[BRONTEKST]
Standaard wordt voor het installatieschema van een verdeelkast een aarding toegepast met aardpen en een PE16 leiding. Kies je voor het wijzigen of toevoegen van een type aarding, dan kun je de volgende eigenschappen bepalen:
Naam: hier geef je naar wens een unieke naam voor de aarding op.
Leiding: kies hier het leidingtype dat voor deze aarding toegepast gaat worden. Er vindt geen controle plaats op de geschiktheid van het type leiding en de lengte ervan voor de ontworpen verbinding.
Pensymbool: kies hier of in het installatieschema voor deze aarding al dan niet een pensymbool getoond moet worden.
Opmerking: voer hier een opmerking in, die onderaan de schematische weergave van de aarding in het installatieschema weergegeven zal worden.
Hieronder zie je een lijst van alle regels die binnen deze aarding zijn aangemaakt, en die schematisch onderaan het installatieschema als onderdeel van de aarding afgebeeld zullen worden. Per regel kunnen twee eigenschappen ingesteld worden:
Omschrijving: geef hier een omschrijvende tekst op die in het installatieschema weergegeven wordt, zoals bijvoorbeeld 'Waterleiding' of 'Ringleiding fundering'.
Leiding: hier kies je het leidingtype dat voor deze regel in het installatieschema neergezet moet worden.
Onder de lijst kun je de knop [ Nieuwe regel ] gebruiken om een nieuwe regel aan de aarding toe te voegen, met de knop [ Bewerken ] kun je de eigenschappen van een al aangemaakte regel aanpassen en om een regel te wissen gebruik je de knop [ Verwijderen ]. De knoppen [ Omhoog ] en [ Omlaag ] kunnen worden gebruikt om de regels onderling van positie te laten wisselen, om de gewenste volgorde te bereiken.

[GEGEVENS]
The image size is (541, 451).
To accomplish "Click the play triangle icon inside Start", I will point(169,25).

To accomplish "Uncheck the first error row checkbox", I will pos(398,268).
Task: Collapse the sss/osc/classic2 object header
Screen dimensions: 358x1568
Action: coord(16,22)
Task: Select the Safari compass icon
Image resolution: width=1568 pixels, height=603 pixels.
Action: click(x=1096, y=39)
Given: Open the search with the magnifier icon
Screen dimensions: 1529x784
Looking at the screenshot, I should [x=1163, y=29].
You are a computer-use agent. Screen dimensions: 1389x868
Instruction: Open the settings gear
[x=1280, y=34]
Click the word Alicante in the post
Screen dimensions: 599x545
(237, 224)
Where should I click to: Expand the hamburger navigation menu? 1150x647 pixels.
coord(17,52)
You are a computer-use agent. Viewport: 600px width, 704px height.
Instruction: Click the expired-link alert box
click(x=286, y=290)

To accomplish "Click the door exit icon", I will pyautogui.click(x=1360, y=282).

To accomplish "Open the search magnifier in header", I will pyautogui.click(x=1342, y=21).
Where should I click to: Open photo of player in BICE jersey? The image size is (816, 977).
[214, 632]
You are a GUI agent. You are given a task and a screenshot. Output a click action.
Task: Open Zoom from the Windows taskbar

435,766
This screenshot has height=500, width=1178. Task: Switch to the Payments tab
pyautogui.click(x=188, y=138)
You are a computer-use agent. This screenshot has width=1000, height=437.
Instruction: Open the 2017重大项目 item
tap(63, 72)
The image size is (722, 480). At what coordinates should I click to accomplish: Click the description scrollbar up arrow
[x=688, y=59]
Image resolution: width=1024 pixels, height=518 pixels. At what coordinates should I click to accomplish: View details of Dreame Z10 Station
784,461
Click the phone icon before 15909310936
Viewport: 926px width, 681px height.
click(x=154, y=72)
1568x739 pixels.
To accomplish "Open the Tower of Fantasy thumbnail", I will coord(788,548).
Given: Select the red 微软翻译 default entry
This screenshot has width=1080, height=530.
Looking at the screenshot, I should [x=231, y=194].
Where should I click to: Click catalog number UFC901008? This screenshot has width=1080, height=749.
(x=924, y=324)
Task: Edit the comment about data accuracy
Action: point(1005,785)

[UIT TE VOEREN]
1/ Geef bij elke bewering aan of die overeenkomt met de brontekst. Antwoord met ja of nee en citeer letterlijk de woorden uit de brontekst die de doorslag geven.
(a) Standaard wordt een aarding met aardpen en een PE16-leiding toegepast.
(b) Er wordt gecontroleerd of het gekozen leidingtype geschikt is voor de ontworpen verbinding.
(c) Per regel kunnen drie eigenschappen worden ingesteld.
2/ Bewerk het deel van de brontekst van "Standaard wordt voor" tot "de ontworpen verbinding." en zet daarin "herkenbare naam" in plaats van "unieke naam".

[VOLLEDIGE ANTWOORDEN]
1/
(a) Ja: "Standaard wordt voor het installatieschema van een verdeelkast een aarding toegepast met aardpen en een PE16 leiding."
(b) Nee: "Er vindt geen controle plaats op de geschiktheid van het type leiding en de lengte ervan voor de ontworpen verbinding."
(c) Nee: "Per regel kunnen twee eigenschappen ingesteld worden"

2/
Standaard wordt voor het installatieschema van een verdeelkast een aarding toegepast met aardpen en een PE16 leiding. Kies je voor het wijzigen of toevoegen van een type aarding, dan kun je de volgende eigenschappen bepalen:
Naam: hier geef je naar wens een herkenbare naam voor de aarding op.
Leiding: kies hier het leidingtype dat voor deze aarding toegepast gaat worden. Er vindt geen controle plaats op de geschiktheid van het type leiding en de lengte ervan voor de ontworpen verbinding.